True for both MD5 and SSL.  However, sniffing an MD5 authentication is
trivial, and brute-forcing your password from that won't take long.

> - If password is relayed from destination SSL server to one or more
>   upstream servers, my password(not obfuscated hash) is sent to more
>   nodes.

What makes you think your password was previously sent between MS's
servers hashed?  Even if it was, the hash would also need to be
transmitted in order for it to be useful.

> - SSL is prone to man in the middle attack.

SSL version 1 is prone to men in the middle.  Version 2 (used, IIRC, by
MSNP8) fixes that problem.

>                                             So one can insert an SSL
>   Server that appears to be the destination. This can be done if the
>   DNS is compromised. (This could be done at network level, hosts file
>   etc.)

If you're talking about DNS spoofing individual clients, you can already
do that with MSNP7.  If you're talking about spoofing MS's servers, I
suspect anyone who could breach their defences that much could do far
more interesting things than grab Messenger passwords.

_ENTRIES_.

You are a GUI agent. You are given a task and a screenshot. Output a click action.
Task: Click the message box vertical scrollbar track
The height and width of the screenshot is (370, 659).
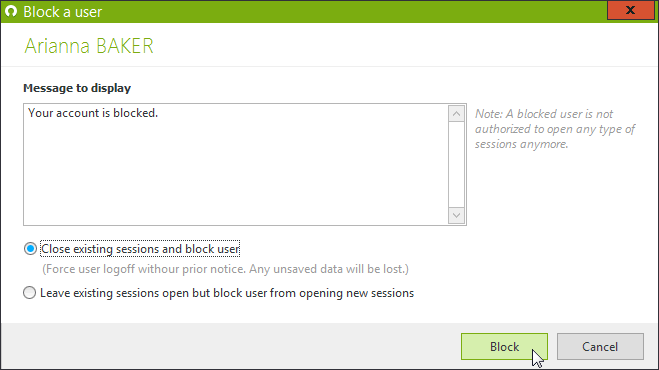tap(456, 164)
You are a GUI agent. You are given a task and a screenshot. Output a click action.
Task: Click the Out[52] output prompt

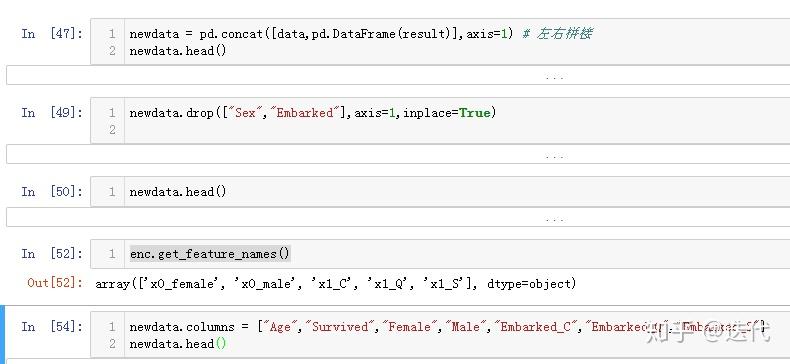(x=55, y=283)
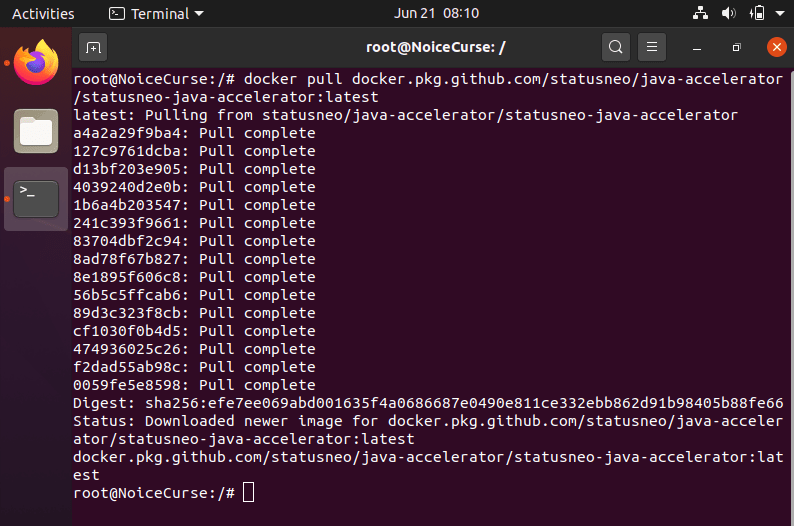The image size is (794, 526).
Task: Open Firefox from the dock
Action: (x=36, y=63)
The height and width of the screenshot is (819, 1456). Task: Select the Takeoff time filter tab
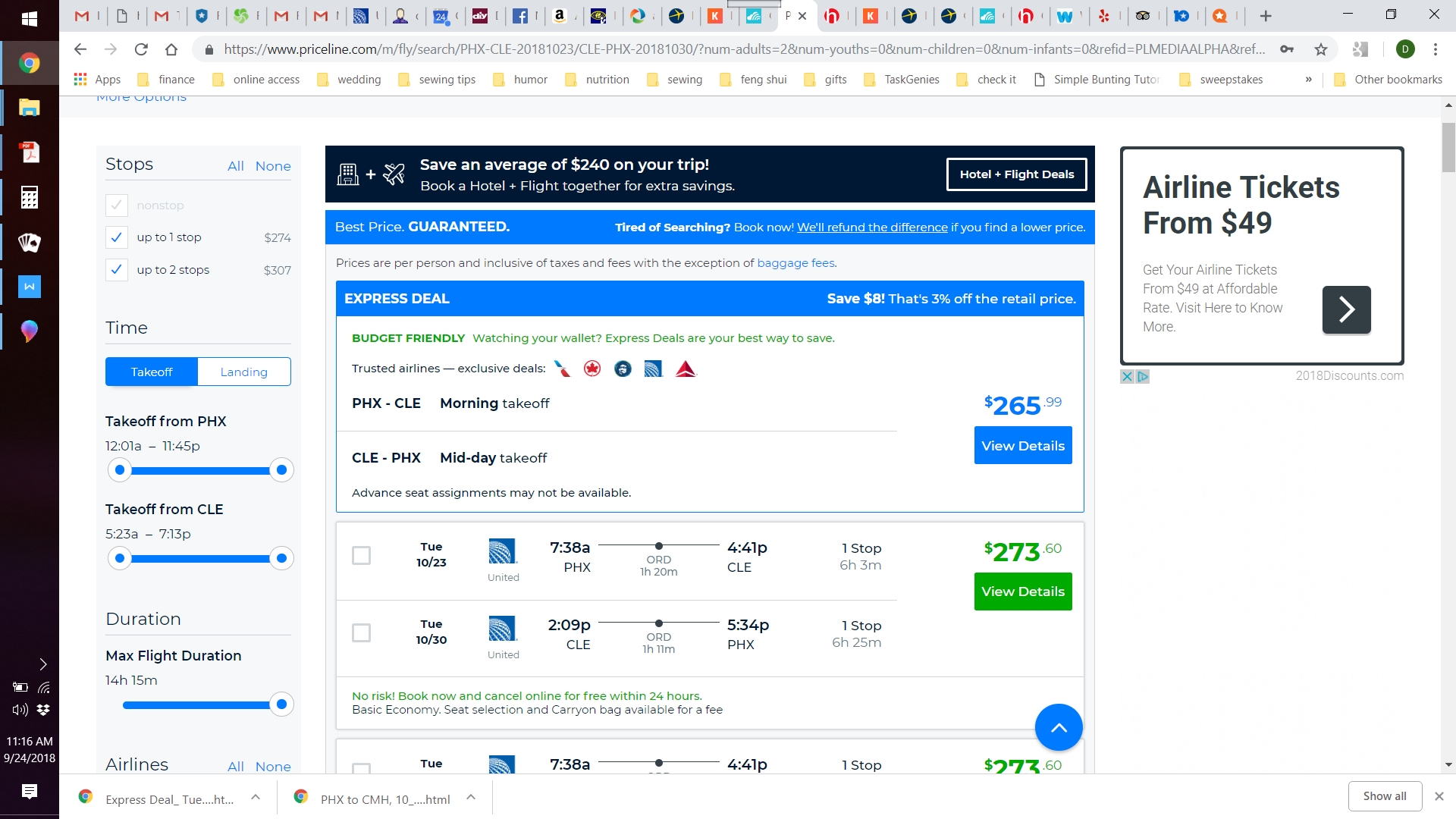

_STATED TASK_. Carry on the reply comparing MD5 and SSL authentication for Messenger, picking up right after its last sentence.

_RESULT_.
>         SSL on client side may verify destination servers identity
>   against a truststore but that is vulnerable too. :-( If the SSL
>   Server can be mimicked basically the attacker can create a proxy,
>   appear like the real destination and slurp all passwords.

As I understand it, mimicking an SSL client or server requires you to
steal their private key.  Again, anyone that good would have better
things to do.

>                                                             My point
>   is that MS has actually reduced security by forcing people to send
>   their password over network instead of hash of password.

Granted, the new system isn't perfectly secure, but I don't see how this
introduces any new weaknesses that weren't present before.